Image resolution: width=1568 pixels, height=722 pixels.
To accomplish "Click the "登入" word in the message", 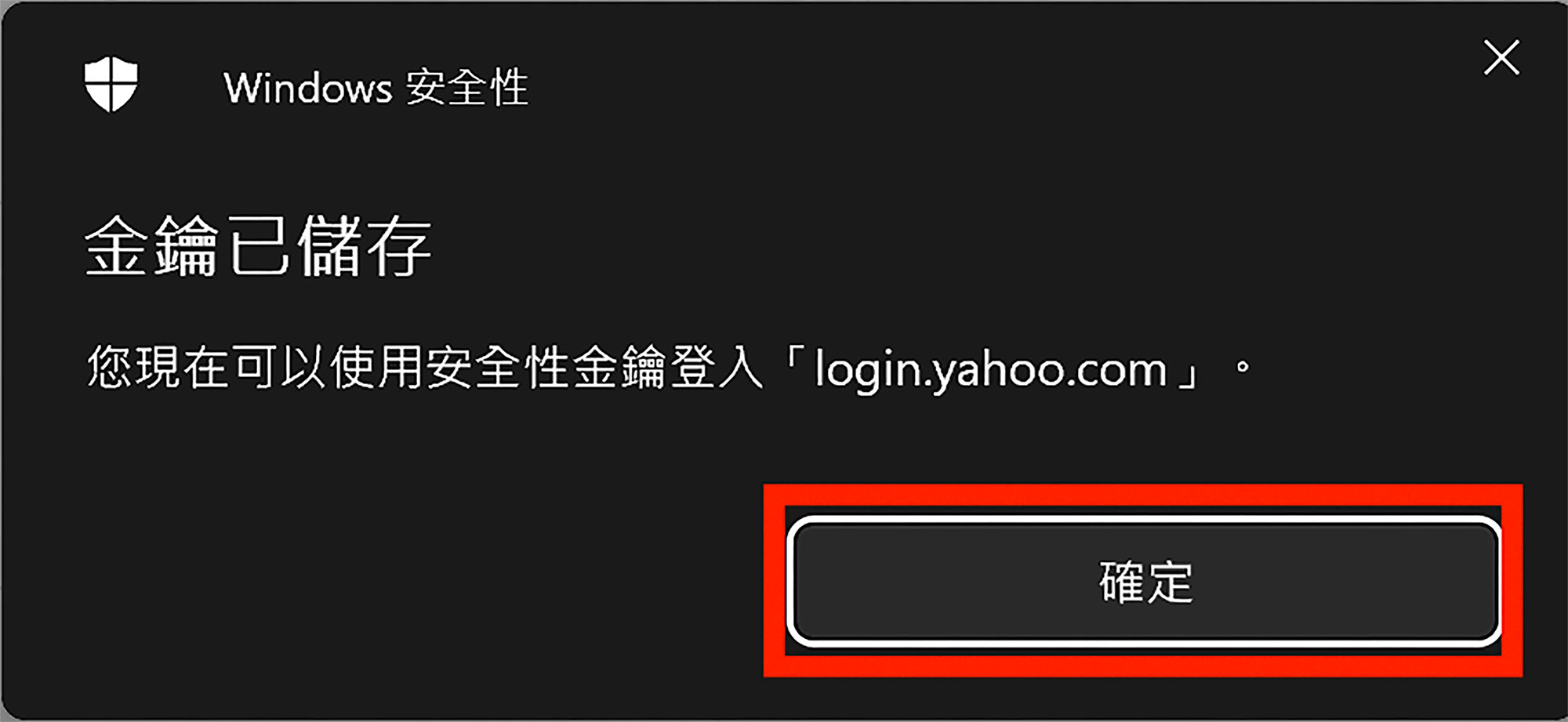I will click(x=717, y=367).
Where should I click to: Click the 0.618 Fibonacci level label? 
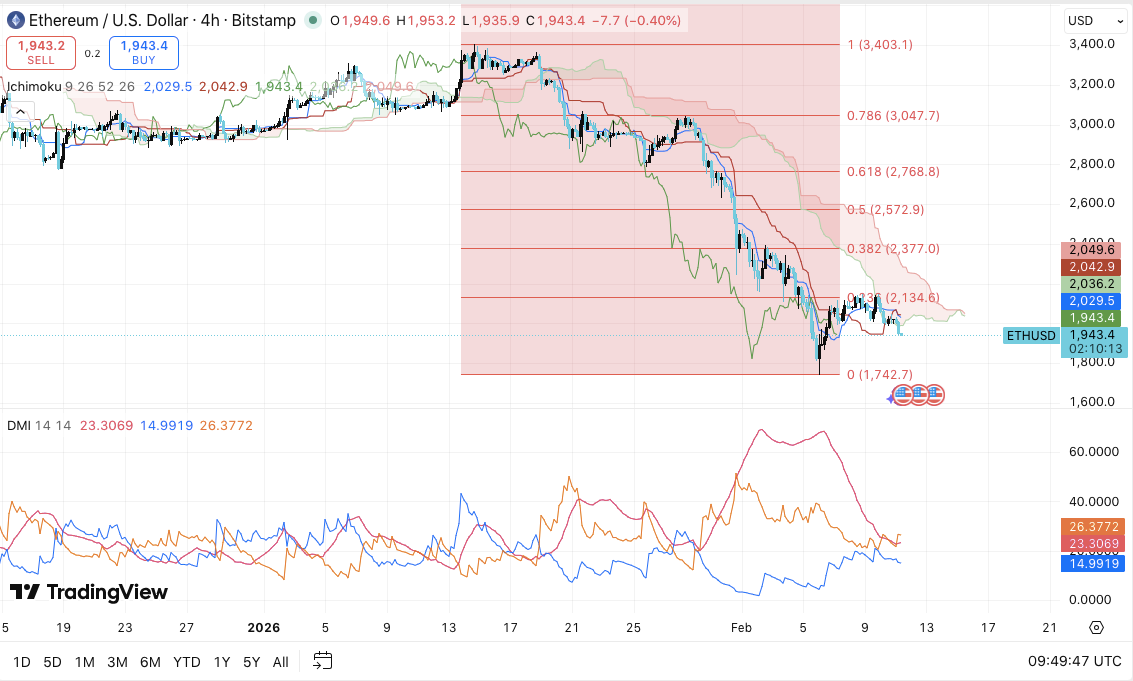[x=893, y=171]
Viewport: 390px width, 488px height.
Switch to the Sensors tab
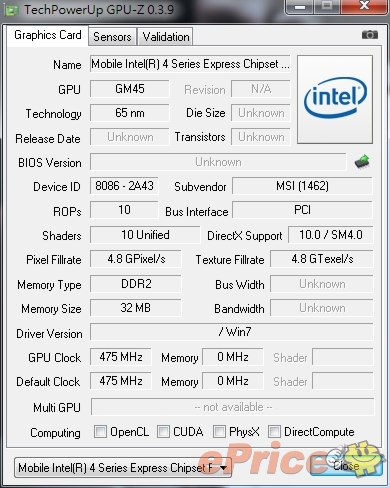coord(112,37)
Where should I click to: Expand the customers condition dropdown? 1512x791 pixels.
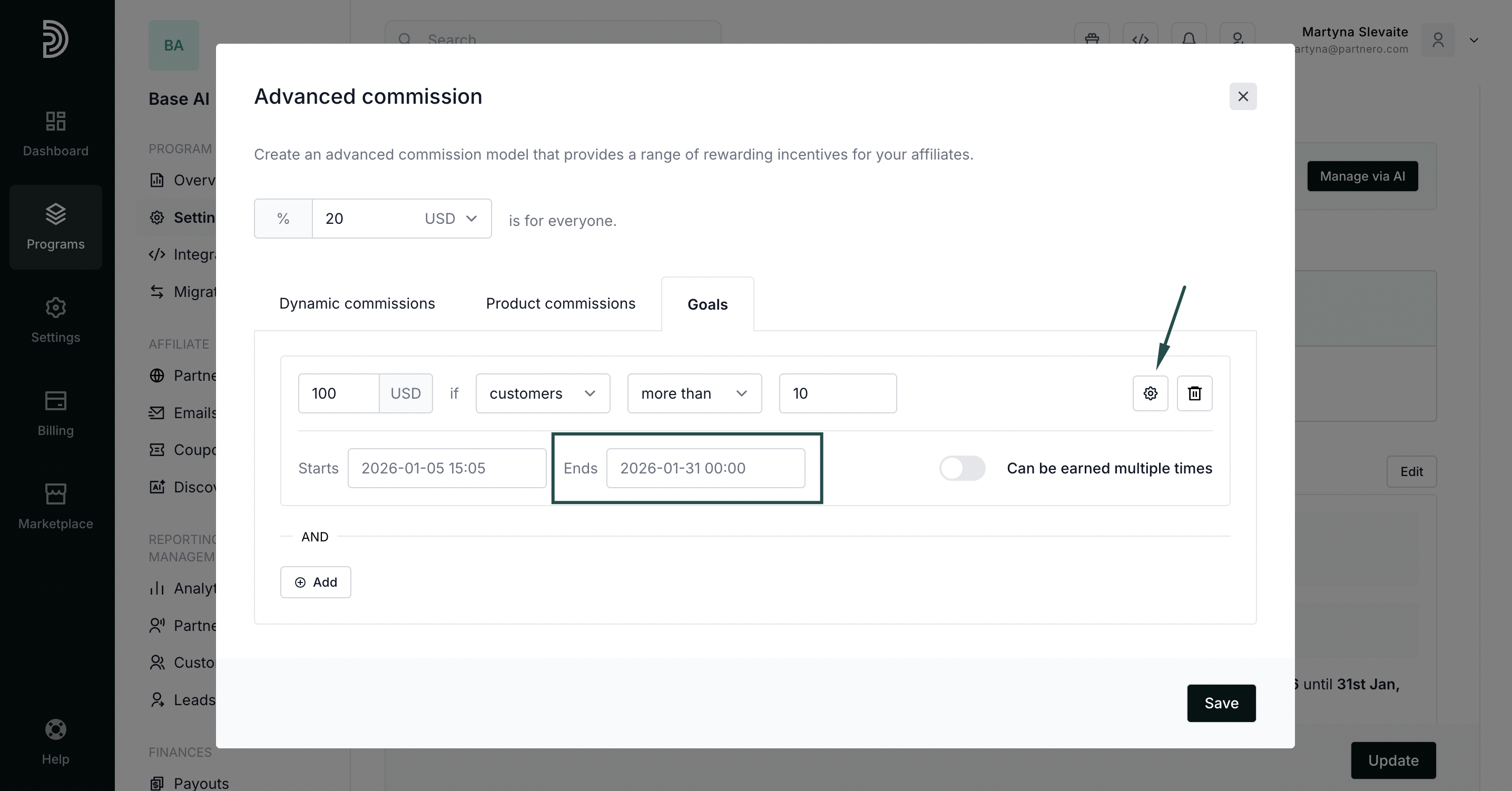pos(542,394)
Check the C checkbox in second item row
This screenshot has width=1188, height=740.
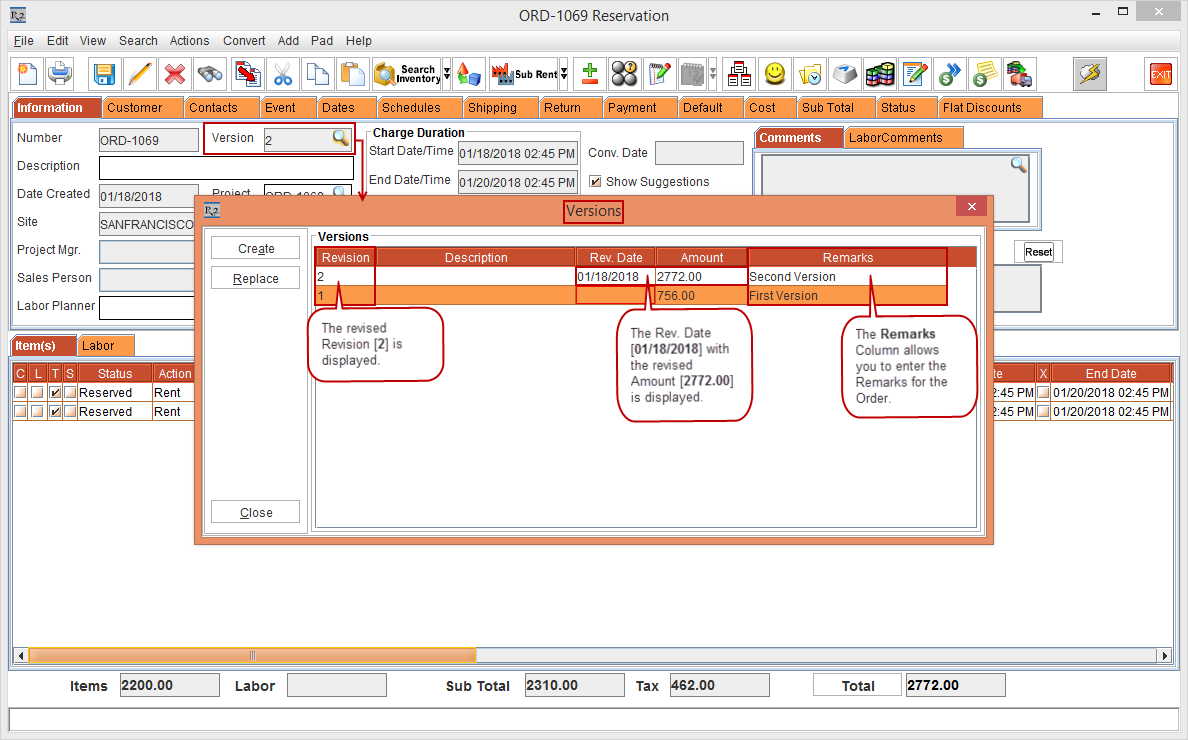pos(20,411)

- - - - - - -

--- Cosa si richiede ---
Estrai dall'elenco qui sopra tutte le righe in cui compare la parola "height" e riportale per intero.

--- Soluzione scritta ---
Image resolution: width=1568 pixels, height=722 pixels.
Viewport: 390px width, 488px height.
This screenshot has width=1188, height=740.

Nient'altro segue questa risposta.